More than 500 U.K. doctors’ offices are recruiting for the trial of drugs that are already approved for other purposes, such as the antimalarial hydroxychloroquine and antibiotics that are normally used against bacterial infections. Participants must be older than 65 or aged 50 to 64 with chronic illnesses such as diabetes or asthma.
Researchers have launched more than 100 different programs globally to develop and test treatments for coronavirus as countries seek ways to quell the pandemic and safely exit lockdowns. Among them is Gilead Sciences Inc.’s remdesivir, a drug developed to treat Ebola virus that recently showed utility against Covid-19 in a late-stage trial.

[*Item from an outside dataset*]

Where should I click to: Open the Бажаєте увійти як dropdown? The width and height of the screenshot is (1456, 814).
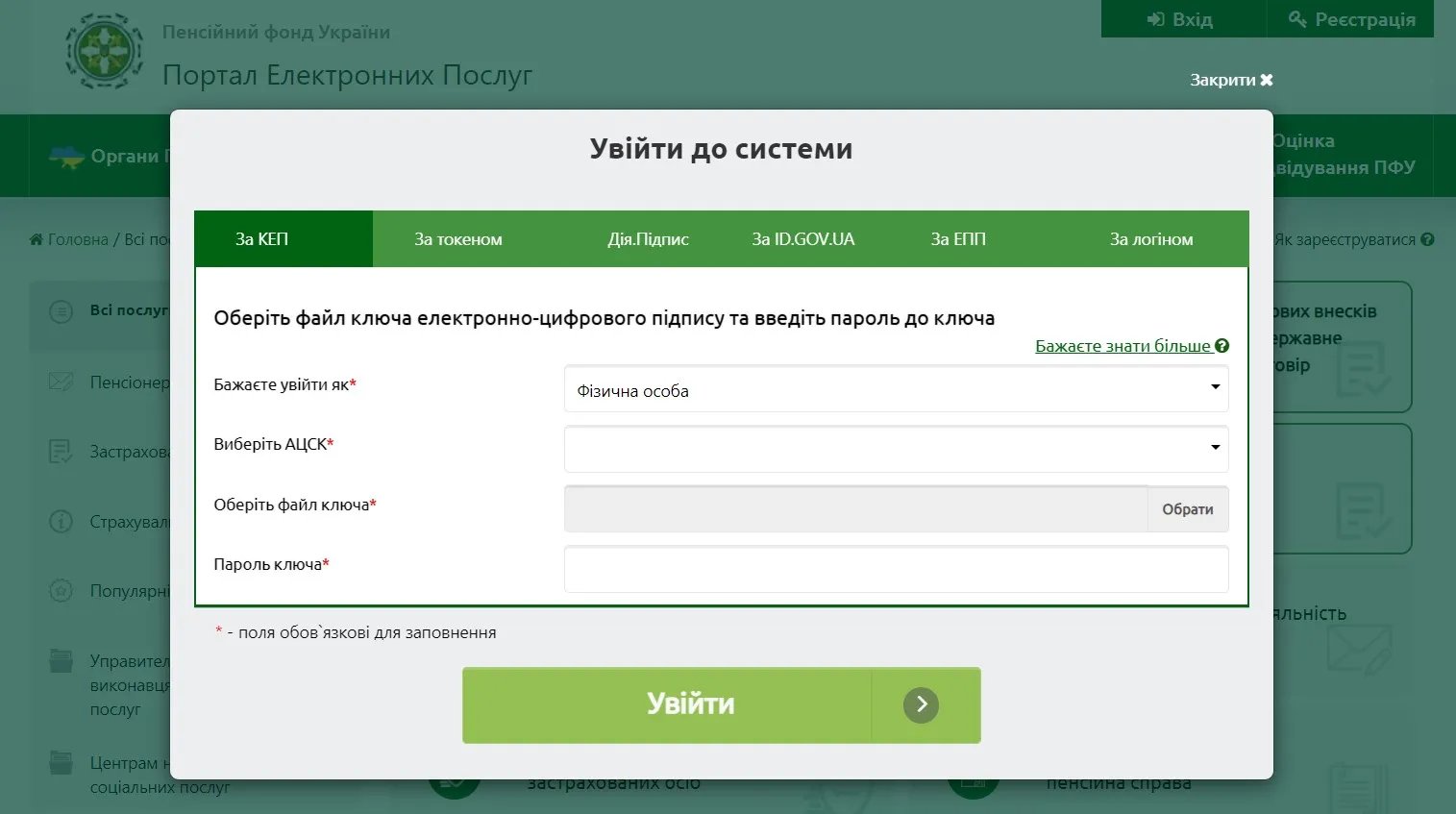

Hydroxychloroquine has long been backed by U.S. President Donald Trump as a potential treatment for Covid-19, and the country has secured millions of doses to distribute to states. U.S. drug regulators have cleared it for emergency use in patients with low oxygen levels or who need help breathing.
The Oxford study is the first of primary-care treatment for Covid-19, according to a statement from the university. In the first phase of the trial, called Principle, researchers will test whether a seven-day course of hydroxychloroquine can reduce serious symptoms in vulnerable groups. The antibiotic azithromycin will also be tested. Participants’ symptoms must include a new or continuous cough, a high temperature for less than 15 days, or both.
“As soon as we find that any one of the drugs in our trial is making a critical difference to people’s health, we want it to be part of clinical practice as soon as it can be introduced,” said Chris Butler, the chief investigator on the trial and professor of primary care in the Nuffield Department of Primary Care Health Sciences.